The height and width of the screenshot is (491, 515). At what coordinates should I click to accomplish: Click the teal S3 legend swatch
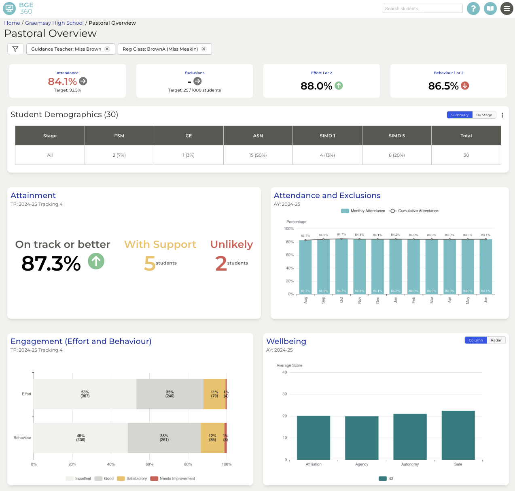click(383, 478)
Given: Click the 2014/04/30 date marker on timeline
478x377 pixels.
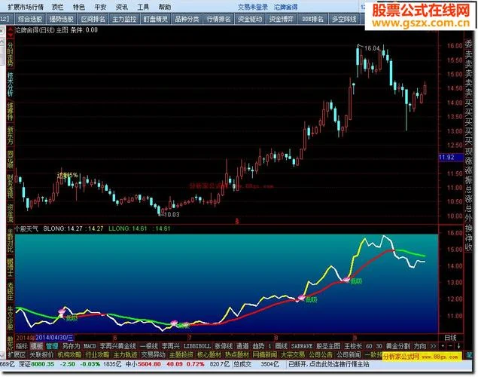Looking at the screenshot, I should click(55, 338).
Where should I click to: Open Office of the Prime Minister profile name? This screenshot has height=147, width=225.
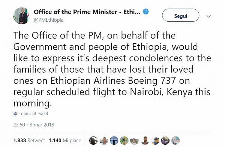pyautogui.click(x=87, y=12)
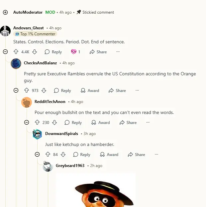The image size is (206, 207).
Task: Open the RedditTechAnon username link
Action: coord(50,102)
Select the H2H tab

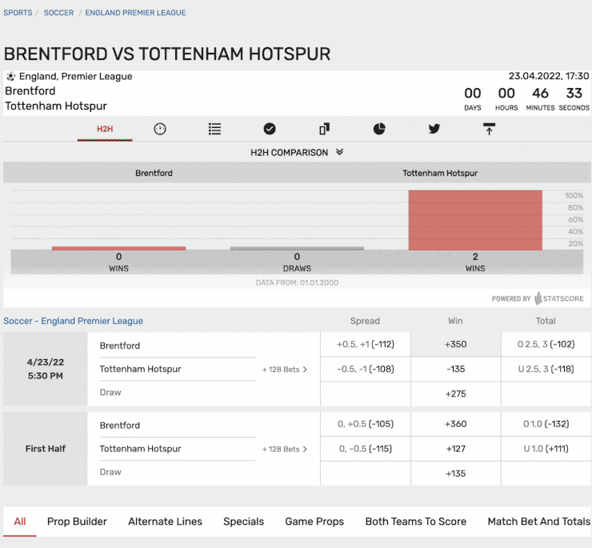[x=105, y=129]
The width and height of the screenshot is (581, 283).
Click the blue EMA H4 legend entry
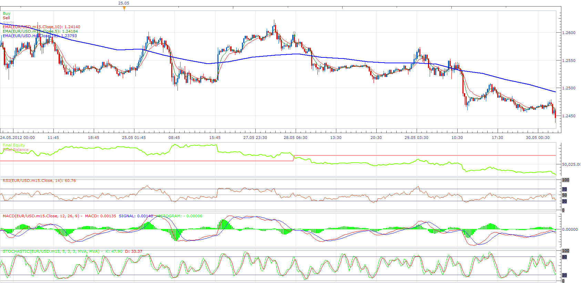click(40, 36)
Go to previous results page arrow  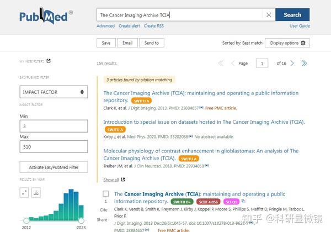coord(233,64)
--
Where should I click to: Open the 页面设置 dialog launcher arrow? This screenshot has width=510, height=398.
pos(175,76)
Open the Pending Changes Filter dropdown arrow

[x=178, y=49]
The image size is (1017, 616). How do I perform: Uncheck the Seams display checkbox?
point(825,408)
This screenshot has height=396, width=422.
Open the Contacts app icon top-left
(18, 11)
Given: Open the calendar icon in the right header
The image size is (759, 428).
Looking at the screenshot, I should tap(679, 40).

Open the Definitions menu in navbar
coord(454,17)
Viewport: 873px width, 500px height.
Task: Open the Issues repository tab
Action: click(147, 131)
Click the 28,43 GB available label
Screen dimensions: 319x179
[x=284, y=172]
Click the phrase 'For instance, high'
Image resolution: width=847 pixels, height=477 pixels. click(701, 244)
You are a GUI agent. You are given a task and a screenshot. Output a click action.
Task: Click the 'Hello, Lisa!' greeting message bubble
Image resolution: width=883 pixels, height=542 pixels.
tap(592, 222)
...
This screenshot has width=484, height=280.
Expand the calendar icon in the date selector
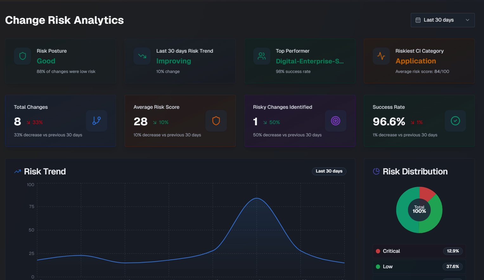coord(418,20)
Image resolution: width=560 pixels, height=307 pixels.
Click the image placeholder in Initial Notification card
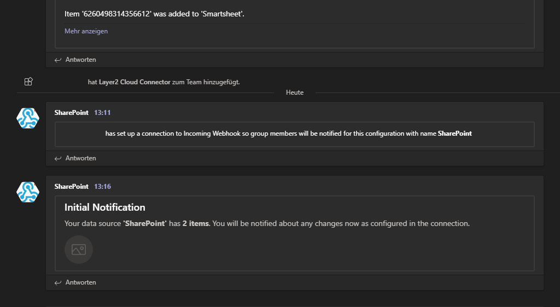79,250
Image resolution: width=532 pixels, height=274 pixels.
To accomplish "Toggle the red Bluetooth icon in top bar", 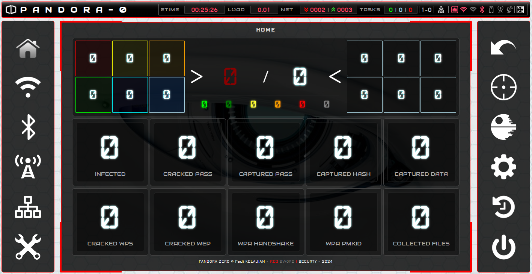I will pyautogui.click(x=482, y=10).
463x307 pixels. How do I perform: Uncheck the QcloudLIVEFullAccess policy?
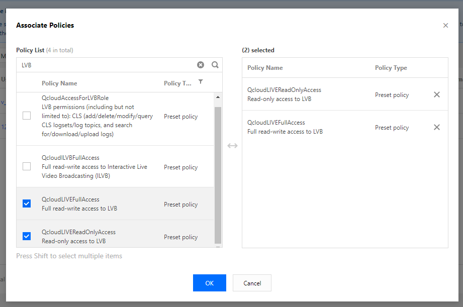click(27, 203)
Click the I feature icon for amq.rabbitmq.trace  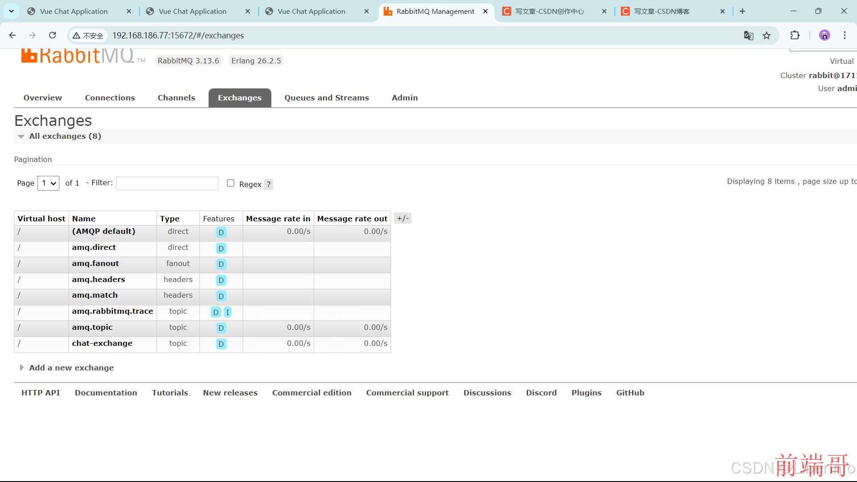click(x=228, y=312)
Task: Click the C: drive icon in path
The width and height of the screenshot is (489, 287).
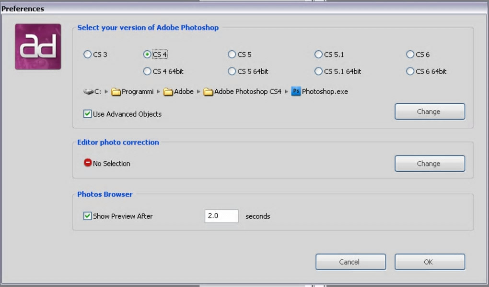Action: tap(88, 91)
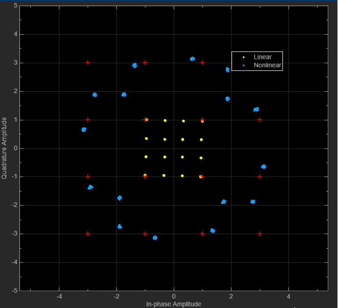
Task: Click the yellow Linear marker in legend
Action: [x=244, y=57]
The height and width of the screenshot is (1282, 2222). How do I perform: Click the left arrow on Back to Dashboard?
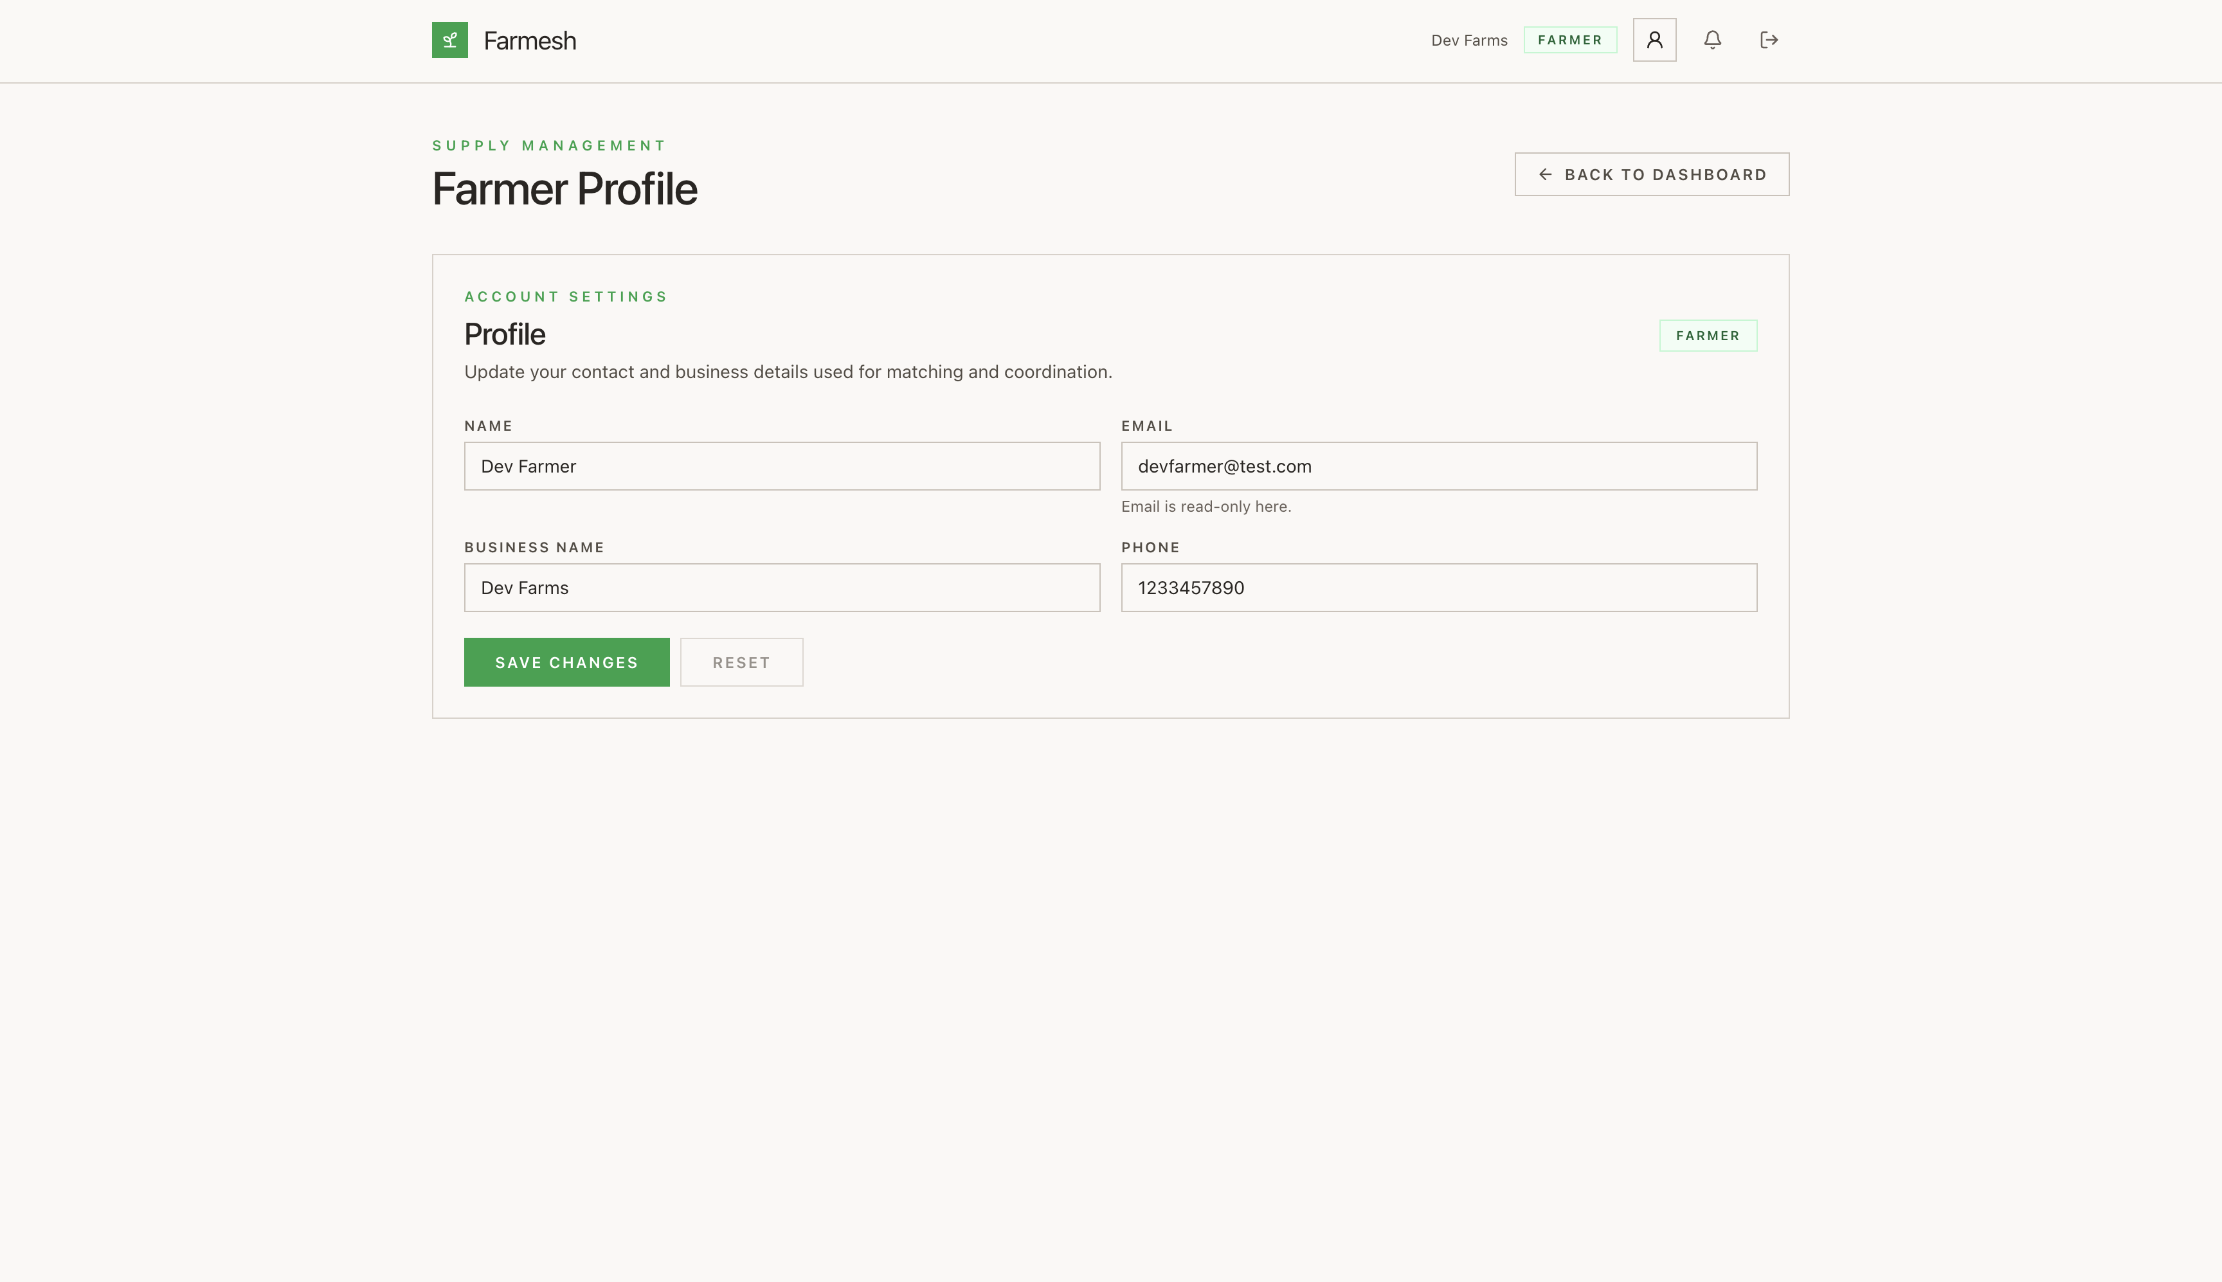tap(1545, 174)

→ **Task to carry out**
Which rows above contain the word "Where"? Find them and copy each one in full.

→ **Final answer**
Where should I click to: Open Office of the Prime Minister profile name? This screenshot has height=147, width=225.
Where should I click to: Open the 页面设置 dialog launcher arrow? This screenshot has width=510, height=398.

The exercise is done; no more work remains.